Attention, iPhoneys. “Is This Art?” is a new iPhone app “designed for people who have questions about the artistic integrity of their surroundings.” Using the iPhone’s camera, the app’s Pittsburgh-based developers claim they will instantly provide users with an “authoritative declaration of artistic importance.” This could work for architecture, thought Eavesdrop, which found three architecture-related submissions in its reservoir. The bloated, rainbow-colored “Hell, Yes!” barnacle on the New Museum in New York was panned with “I
do not understand it; therefore, THIS NOT ART.” The merit of W.R. Dalzell’s apparently out-of-print book Architecture: The Indispensable Art was confirmed with “This work’s materiality is immaterial; therefore, THIS IS ART.” What is art, the cover or its contents? The same approval rating was bestowed on a bland window wall of a building that looks like a stillborn Dwell house. First one to submit a picture of Danny Libeskind’s Dresden Military History Museum wins.

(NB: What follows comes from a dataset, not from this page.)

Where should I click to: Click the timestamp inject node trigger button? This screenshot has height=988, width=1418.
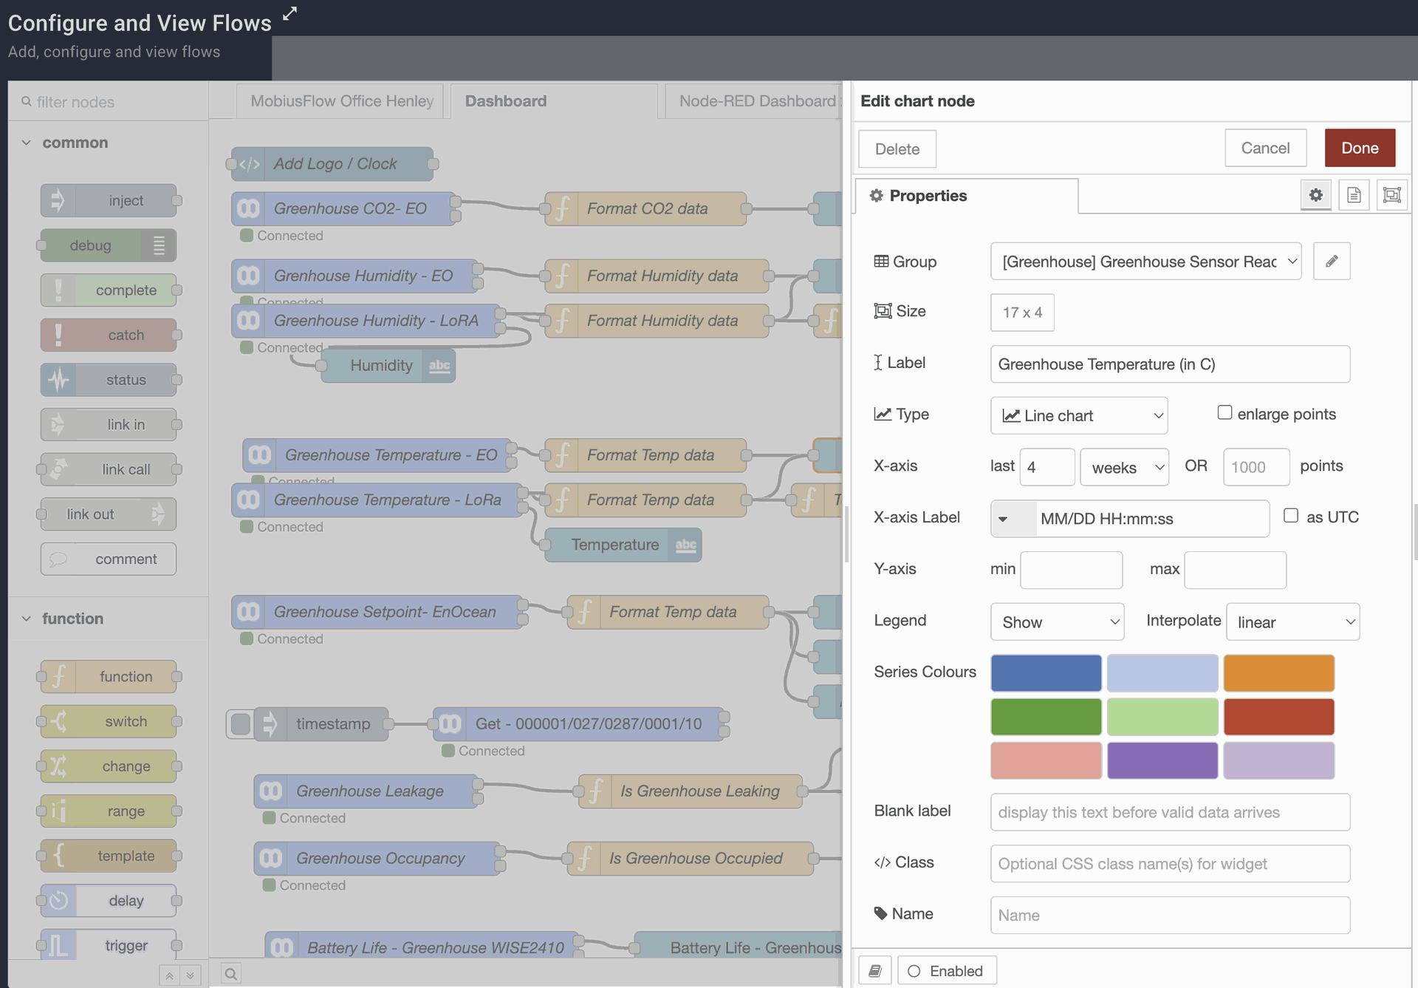point(241,723)
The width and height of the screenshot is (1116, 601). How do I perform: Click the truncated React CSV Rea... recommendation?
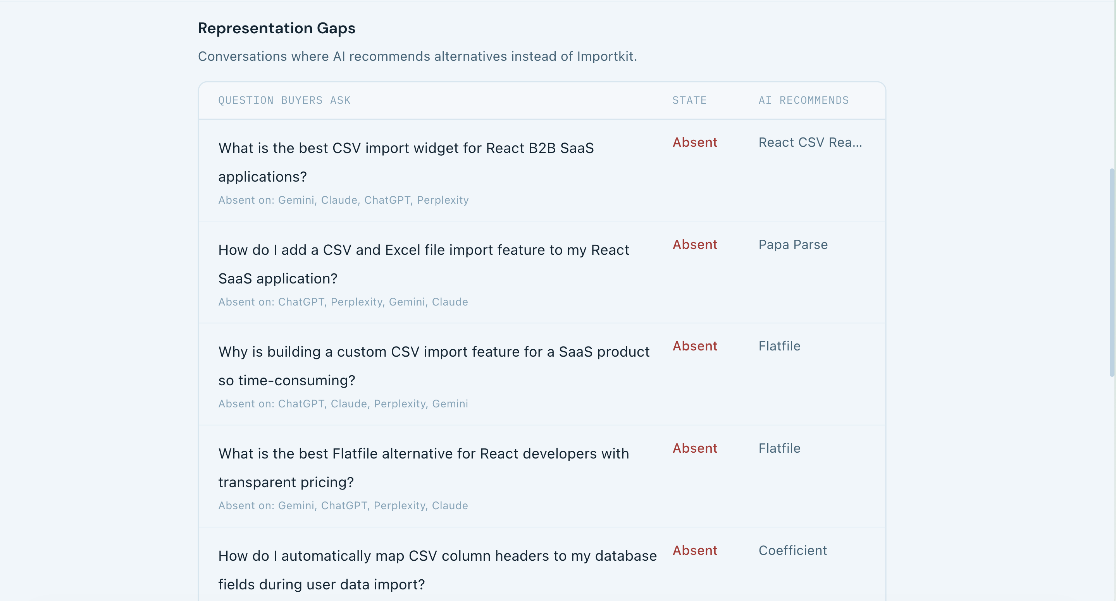pyautogui.click(x=810, y=142)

Raimund Abraham, who died in a car accident on March 4 in Los Angeles, had been a faculty member at Cooper Union since 1971, along with other long-timers such as Lebbeus Woods, Diane Lewis, and Kevin Bone. And while a memorial for Abraham in Vienna at the MAK Museum is planned for June 11 (including Peter Eisenman, Michael Rotondi, Wolf Prix, and Woods as speakers) in spite of his renouncing Austrian citizenship in 2002, factions at Cooper Union have proved so fractious that no date or program for a memorial in New York has yet been set.